Dozens of Muslim employees at Ariens say they are now out of a job after the policy was changed.

The Brillion, Wisconsin based company changed the policy Thursday, affecting 53 workers. Until then, Muslim employees could leave the production line twice a shift to pray.

But Ariens is now asking employees to pray during scheduled company break times, saying a manufacturing environment does not allow for unscheduled breaks in production.

Some Muslims at the plant say the break times given aren't the scheduled Muslim prayer times, and the employees say the company's unwillingness to accommodate them is discrimination.

"If someone tells you, 'You pray on your break,' and the break time is not the prayer time? It will be impossible to pray," Imam Hasan Abdi, from the Green Bay Masjid, said.

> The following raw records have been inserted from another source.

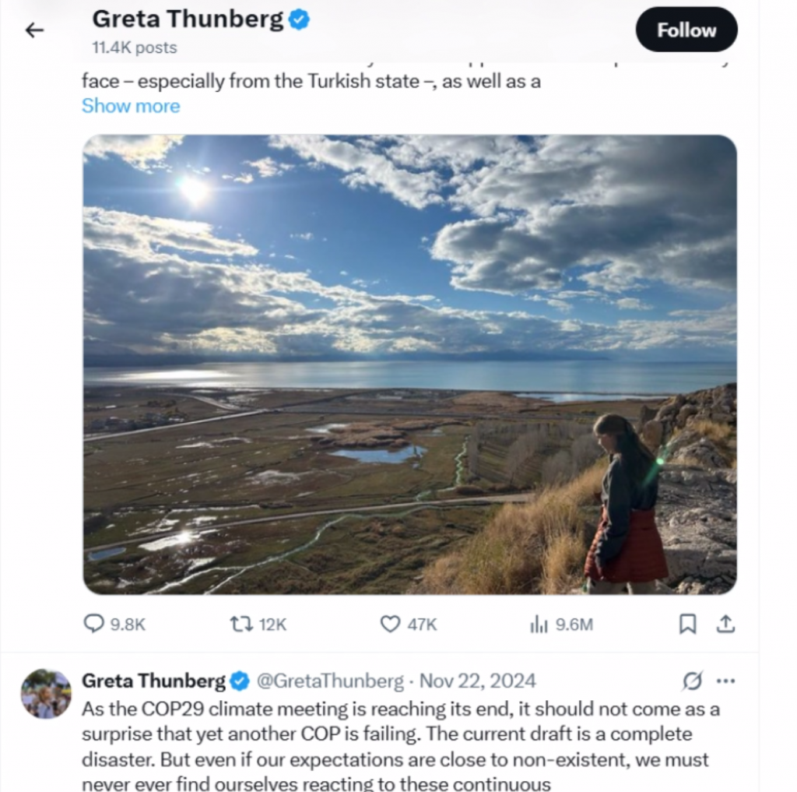Open the Nov 22, 2024 timestamp
Viewport: 797px width, 792px height.
coord(478,681)
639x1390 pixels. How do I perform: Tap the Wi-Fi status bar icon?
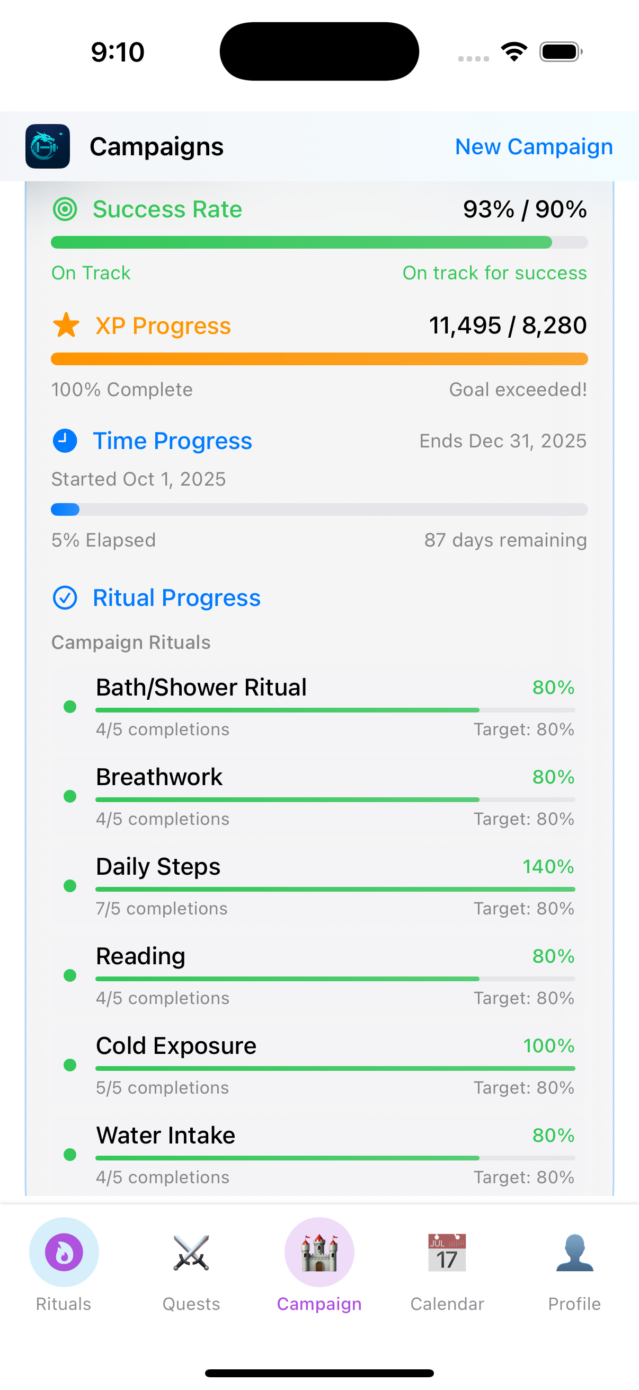(x=514, y=52)
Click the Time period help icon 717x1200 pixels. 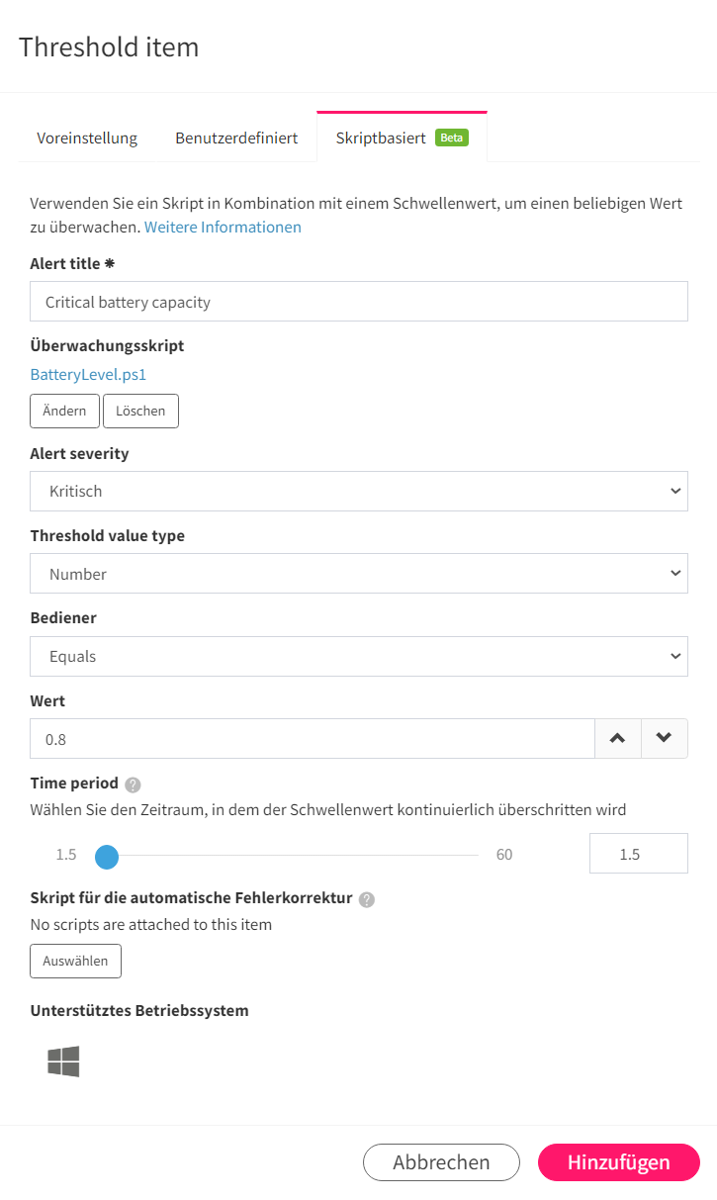[x=134, y=785]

"We pray by the time. So they say, 'If you guys don't pray at the break time,' they give us this paper to just leave," Ibrahim Mehemmed, a former Ariens employee, said.

Adan Hurr, who says his wife was fire from Ariens, said, "If they got fired now, there's no way they'll get to stay in Green Bay. They'll have to move."

According to Muslim beliefs, the five prayer times a day are obligatory and are performed essentially by the position of the sun in the sky.

On Saturday, the council on American-Islamic relations (CAIR) called on Ariens to allow Muslim workers to pray at work using the previous policy until the dispute is resolved.

Ariens' products include snow blowers and lawn mowers.